In general, workers’ economic welfare is promoted through procyclical capital income tax, where capital tax rates decrease during economic booms and increase during recessions. Entrepreneurs’ welfare, on the other hand, is maximised by implementing a mirrored version of this taxation structure.
This creates a quandary for government: when they know that each policy will benefit one group over another, which should they choose? This quandary creates conflicts between entrepreneurs and workers.
Professor Li and Professor Xiao created a mathematical model, which incorporates various agents, such as workers, entrepreneurs, firms, and government. They used this to elucidate the impacts of fiscal policy on the welfare of various social groups. In this research, welfare is defined using the consumption index, which essentially represents the quantity or value of goods and services consumed by individuals or households.

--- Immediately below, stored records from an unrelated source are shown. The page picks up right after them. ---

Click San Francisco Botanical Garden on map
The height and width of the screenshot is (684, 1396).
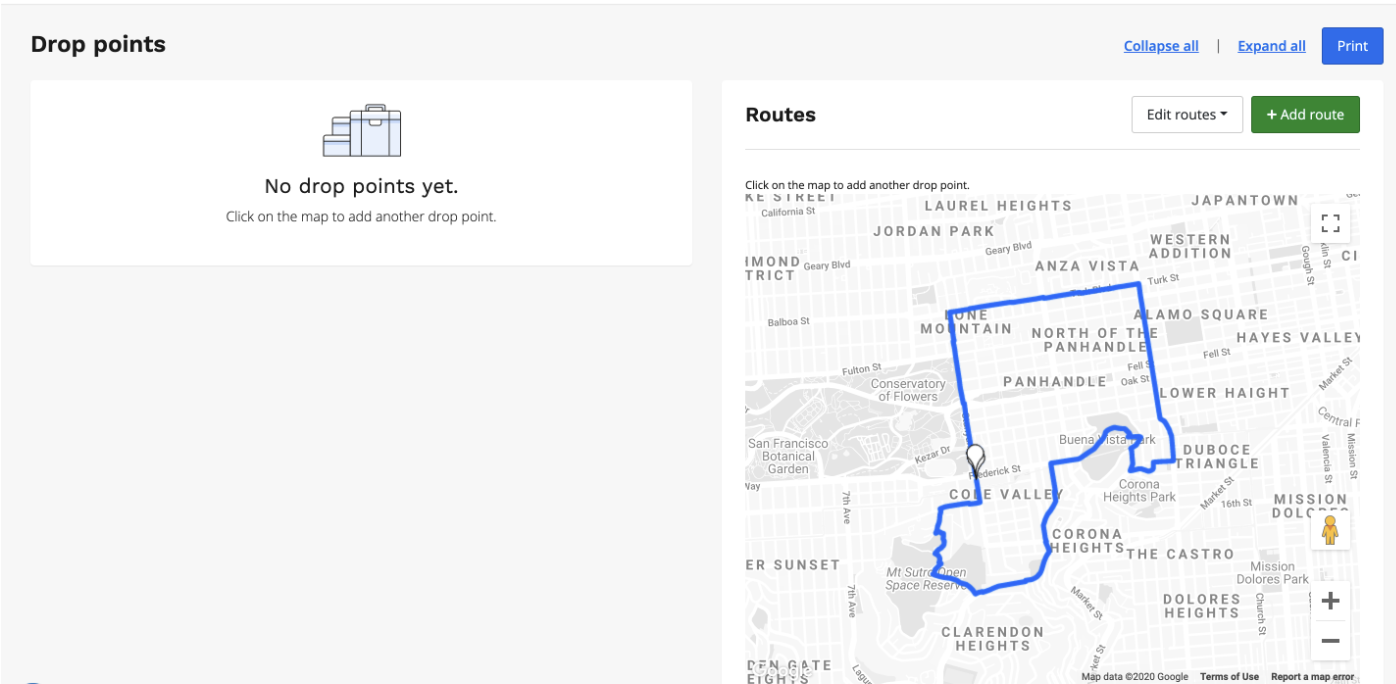[x=788, y=456]
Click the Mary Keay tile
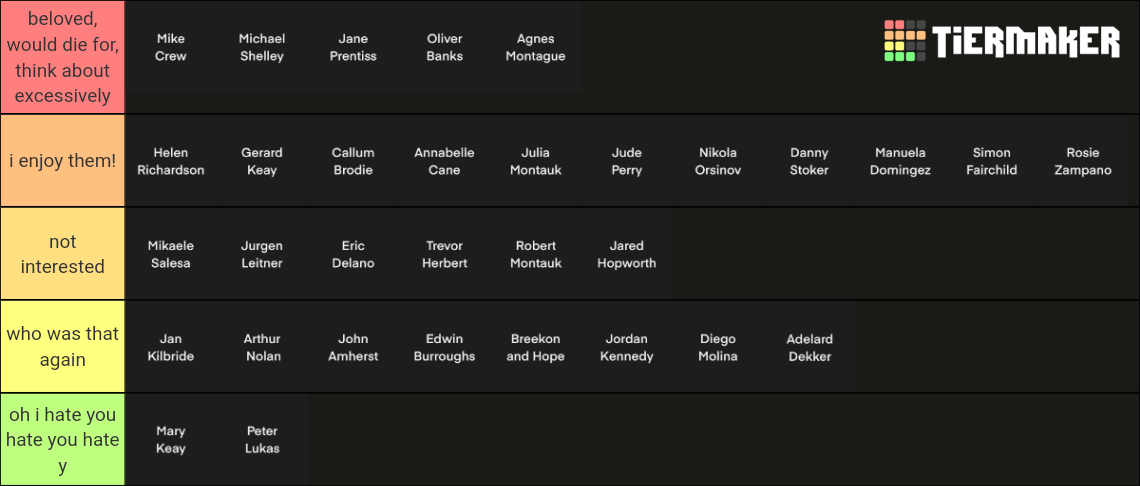Image resolution: width=1140 pixels, height=486 pixels. tap(171, 440)
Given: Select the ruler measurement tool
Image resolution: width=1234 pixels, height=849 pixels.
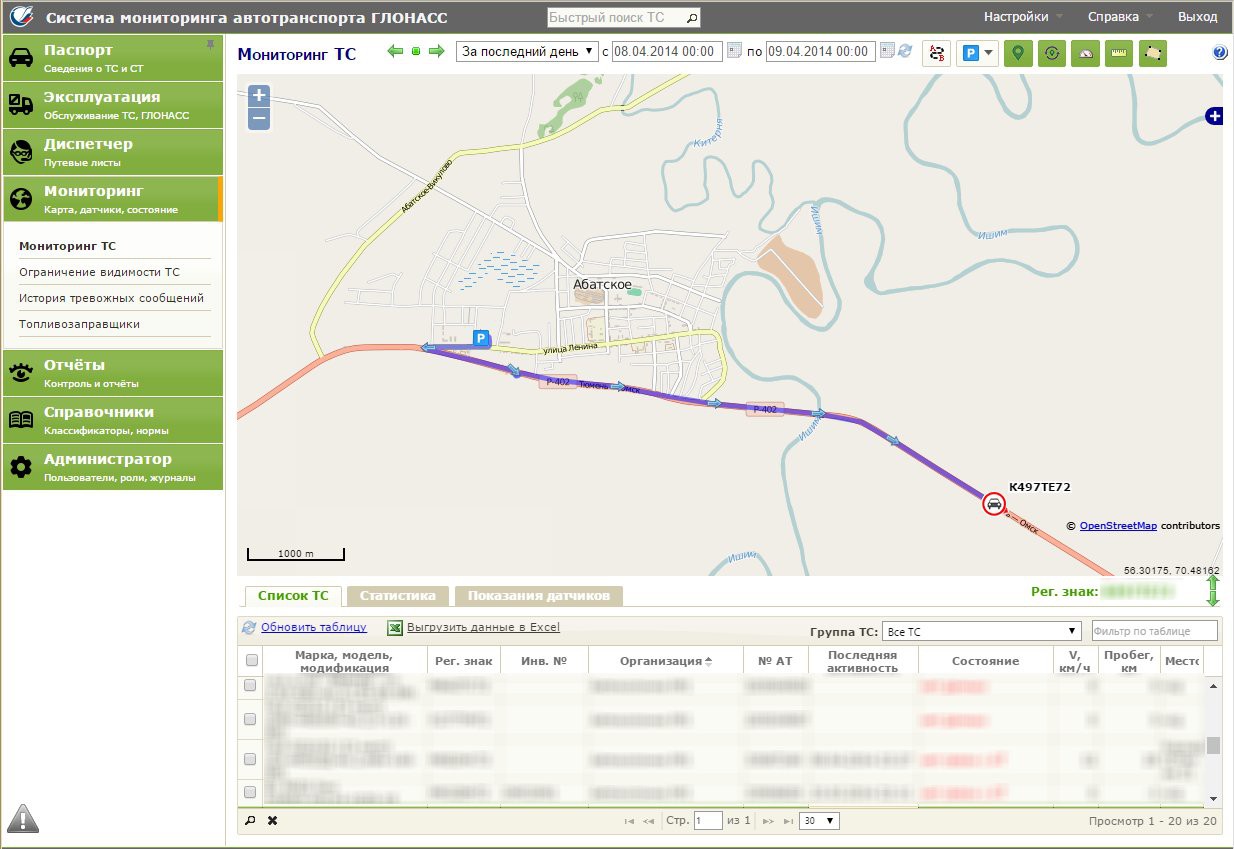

Their results show that changes to labour income tax solely influence the welfare of workers, while capital income tax affects both capital holders and workers, with a more prominent impact on the former. This indirectly influences the wages and consumption of workers.
Typically, governments respond to recessions by cutting taxes and raising government spending. However, the team’s research suggests that this benefits entrepreneurs, while negatively impacting workers over their lifetime. The socially optimal option would, of course, be a trade-off that balances the welfare of entrepreneurs and workers, by stimulating the economy while protecting those whose wealth is dependent on labour income.
Given this, Professors Li and Xiao propose a solution. When economic contraction hits, governments should cut income taxes and subsidise workers simultaneously. While tax cuts promote the economic recovery of entrepreneurs, subsidies can compensate for the harm this causes workers. In this way, it is possible to achieve both economic efficiency and equity.